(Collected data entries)
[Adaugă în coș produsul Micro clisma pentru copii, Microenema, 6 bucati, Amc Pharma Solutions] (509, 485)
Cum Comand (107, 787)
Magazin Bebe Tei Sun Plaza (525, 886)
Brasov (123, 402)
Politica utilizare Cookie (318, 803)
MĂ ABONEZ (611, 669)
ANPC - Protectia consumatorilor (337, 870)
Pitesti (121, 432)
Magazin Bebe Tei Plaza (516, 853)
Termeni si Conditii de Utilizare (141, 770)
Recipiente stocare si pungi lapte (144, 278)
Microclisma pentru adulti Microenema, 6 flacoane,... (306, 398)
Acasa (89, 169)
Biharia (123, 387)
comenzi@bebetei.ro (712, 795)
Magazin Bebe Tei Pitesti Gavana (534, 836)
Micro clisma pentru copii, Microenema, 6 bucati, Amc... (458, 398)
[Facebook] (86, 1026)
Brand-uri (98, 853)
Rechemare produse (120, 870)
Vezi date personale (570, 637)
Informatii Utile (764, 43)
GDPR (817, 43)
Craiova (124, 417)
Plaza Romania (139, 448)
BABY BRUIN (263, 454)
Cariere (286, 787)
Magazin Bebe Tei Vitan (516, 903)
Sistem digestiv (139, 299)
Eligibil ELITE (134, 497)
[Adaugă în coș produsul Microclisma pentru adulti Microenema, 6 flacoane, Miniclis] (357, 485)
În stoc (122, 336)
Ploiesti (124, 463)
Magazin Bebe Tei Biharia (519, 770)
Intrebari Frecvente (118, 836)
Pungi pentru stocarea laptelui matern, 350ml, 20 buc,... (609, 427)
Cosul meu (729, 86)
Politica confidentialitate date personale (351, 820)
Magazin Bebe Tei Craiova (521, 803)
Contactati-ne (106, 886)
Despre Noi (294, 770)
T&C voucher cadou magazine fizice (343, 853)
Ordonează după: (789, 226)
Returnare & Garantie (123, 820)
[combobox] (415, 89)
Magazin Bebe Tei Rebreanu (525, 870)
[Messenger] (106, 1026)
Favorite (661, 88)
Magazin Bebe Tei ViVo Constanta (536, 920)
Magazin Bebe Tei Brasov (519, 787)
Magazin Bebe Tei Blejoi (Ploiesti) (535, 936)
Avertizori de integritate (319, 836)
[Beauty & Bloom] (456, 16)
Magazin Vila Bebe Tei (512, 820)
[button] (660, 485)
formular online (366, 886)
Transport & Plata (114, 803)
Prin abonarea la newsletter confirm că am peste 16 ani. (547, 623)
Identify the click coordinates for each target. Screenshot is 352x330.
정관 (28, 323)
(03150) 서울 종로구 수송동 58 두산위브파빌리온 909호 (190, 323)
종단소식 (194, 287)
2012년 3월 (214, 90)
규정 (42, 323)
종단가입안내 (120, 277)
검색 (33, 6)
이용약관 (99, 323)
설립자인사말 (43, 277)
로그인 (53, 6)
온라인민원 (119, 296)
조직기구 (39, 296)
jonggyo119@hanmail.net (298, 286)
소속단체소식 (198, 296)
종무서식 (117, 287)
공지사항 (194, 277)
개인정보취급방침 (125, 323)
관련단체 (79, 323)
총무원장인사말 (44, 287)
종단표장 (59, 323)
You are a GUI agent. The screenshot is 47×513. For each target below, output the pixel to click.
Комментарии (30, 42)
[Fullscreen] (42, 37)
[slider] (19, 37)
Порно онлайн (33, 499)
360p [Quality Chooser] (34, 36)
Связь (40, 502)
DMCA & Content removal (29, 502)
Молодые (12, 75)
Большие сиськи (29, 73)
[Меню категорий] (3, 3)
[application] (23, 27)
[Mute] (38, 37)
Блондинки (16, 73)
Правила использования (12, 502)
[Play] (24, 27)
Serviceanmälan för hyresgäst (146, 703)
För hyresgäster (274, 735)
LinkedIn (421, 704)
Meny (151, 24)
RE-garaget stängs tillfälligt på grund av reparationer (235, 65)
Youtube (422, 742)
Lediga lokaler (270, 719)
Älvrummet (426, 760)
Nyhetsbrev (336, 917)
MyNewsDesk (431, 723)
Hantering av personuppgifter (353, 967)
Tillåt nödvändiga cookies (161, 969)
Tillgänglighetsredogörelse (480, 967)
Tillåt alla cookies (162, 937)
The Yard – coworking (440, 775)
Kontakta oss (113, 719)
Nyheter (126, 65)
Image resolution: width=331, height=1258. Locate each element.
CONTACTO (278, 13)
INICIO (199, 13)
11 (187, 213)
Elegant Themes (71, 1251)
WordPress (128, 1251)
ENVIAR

- Set exercise
Convert the stretch of records from the line containing "Tillgänglighetsredogörelse (480, 967)" through the end of the records into a Markdown table with the columns "Row" and "Line", leaving out blank lines.

- Written response
| Row | Line |
|---|---|
| 1 | Tillgänglighetsredogörelse (480, 967) |
| 2 | Tillåt alla cookies (162, 937) |
| 3 | The Yard – coworking (440, 775) |
| 4 | Kontakta oss (113, 719) |
| 5 | Nyheter (126, 65) |
| 6 | Image resolution: width=331, height=1258. Locate each element. |
| 7 | CONTACTO (278, 13) |
| 8 | INICIO (199, 13) |
| 9 | 11 (187, 213) |
| 10 | Elegant Themes (71, 1251) |
| 11 | WordPress (128, 1251) |
| 12 | ENVIAR |